The reply should contain every entry exactly as given, with no pictures in it.
Start of Available records
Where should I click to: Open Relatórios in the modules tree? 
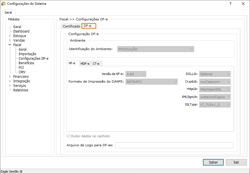point(21,90)
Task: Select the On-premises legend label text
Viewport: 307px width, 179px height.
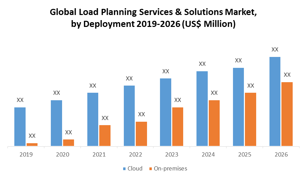Action: 171,168
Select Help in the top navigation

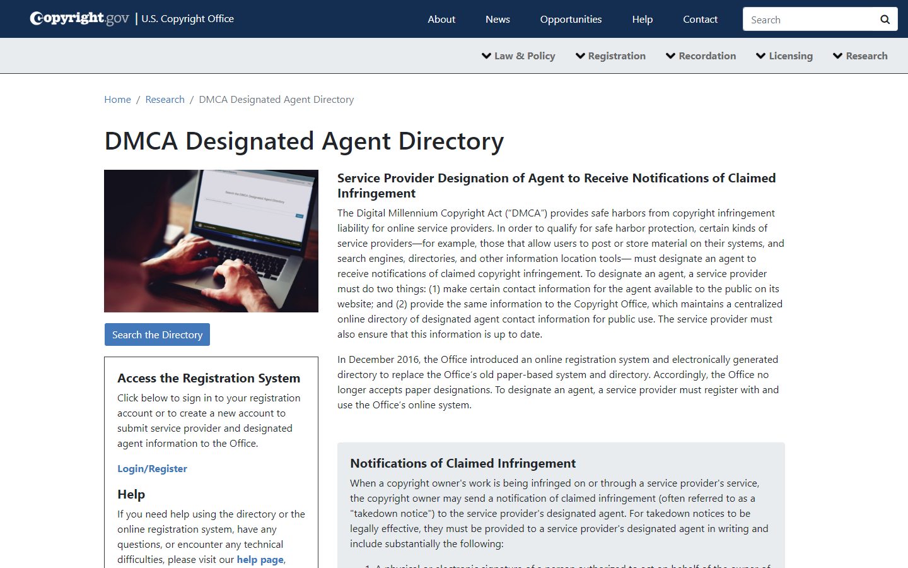(x=642, y=19)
End of Available records
* **Answer area**
Where should I click to: Open Relatórios in the modules tree? 
point(21,90)
Task: Select the On-premises legend label text
Viewport: 307px width, 179px height.
Action: 171,168
Select Help in the top navigation

(x=642, y=19)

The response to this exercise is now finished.